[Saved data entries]
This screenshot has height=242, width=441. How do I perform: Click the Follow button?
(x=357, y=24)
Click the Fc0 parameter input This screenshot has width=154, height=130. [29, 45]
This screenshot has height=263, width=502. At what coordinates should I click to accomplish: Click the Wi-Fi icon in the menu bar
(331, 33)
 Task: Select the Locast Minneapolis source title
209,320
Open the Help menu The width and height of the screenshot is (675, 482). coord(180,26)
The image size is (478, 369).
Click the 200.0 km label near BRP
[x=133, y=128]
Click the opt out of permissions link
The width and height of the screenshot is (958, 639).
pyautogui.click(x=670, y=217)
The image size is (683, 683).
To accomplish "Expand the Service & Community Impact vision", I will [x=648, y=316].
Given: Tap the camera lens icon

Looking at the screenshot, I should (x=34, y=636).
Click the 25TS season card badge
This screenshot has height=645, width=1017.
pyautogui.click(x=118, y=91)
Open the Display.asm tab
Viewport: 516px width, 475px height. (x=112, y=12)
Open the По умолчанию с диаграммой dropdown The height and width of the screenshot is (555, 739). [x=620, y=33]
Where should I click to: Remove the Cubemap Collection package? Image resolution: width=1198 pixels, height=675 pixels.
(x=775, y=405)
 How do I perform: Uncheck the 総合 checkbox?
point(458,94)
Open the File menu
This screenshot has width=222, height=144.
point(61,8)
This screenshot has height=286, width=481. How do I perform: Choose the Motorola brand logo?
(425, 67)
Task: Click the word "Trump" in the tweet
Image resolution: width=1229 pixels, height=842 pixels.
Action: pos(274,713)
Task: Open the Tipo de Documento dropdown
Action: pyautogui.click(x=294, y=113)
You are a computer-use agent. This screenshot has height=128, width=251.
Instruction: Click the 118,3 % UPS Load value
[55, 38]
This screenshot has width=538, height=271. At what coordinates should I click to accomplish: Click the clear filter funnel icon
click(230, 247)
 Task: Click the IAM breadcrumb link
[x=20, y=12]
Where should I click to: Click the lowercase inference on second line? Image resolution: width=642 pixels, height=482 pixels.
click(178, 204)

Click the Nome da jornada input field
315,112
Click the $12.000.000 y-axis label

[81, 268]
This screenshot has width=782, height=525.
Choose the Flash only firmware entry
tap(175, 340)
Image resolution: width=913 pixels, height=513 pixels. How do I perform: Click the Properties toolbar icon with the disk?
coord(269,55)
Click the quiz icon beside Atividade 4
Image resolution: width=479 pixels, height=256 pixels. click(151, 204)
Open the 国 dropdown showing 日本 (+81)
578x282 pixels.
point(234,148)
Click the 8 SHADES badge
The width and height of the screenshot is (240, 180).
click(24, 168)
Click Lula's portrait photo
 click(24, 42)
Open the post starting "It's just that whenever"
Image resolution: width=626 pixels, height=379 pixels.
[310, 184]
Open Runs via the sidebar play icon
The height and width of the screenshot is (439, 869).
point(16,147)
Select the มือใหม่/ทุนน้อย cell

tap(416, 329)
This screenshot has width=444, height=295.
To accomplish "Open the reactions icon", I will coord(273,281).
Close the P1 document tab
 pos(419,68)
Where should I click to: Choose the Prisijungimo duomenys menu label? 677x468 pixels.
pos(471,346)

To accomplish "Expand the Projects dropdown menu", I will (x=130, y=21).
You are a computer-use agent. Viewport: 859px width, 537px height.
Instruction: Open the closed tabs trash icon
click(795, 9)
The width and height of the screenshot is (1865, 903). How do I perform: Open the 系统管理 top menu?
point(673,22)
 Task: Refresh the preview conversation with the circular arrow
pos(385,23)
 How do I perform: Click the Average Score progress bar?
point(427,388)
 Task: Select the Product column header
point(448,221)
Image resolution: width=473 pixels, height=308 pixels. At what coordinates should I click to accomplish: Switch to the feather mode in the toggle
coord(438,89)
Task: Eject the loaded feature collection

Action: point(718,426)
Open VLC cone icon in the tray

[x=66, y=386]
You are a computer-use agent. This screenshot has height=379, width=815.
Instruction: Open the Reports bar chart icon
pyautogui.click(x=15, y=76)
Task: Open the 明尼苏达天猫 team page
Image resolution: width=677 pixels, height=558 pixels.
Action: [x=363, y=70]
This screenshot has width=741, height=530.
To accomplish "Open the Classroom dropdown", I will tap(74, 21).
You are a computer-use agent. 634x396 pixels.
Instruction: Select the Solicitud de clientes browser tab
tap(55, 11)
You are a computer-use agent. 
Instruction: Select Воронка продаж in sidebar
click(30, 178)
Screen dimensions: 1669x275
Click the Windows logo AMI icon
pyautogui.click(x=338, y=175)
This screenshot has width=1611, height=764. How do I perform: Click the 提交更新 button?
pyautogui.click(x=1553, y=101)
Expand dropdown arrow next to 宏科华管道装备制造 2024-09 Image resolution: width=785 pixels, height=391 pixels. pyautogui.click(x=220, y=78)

**PROBLEM TO WORK ON:** Write down how many lines of the data above contain the word "computer", with nothing else.

**SOLUTION TO THE PROBLEM:** 5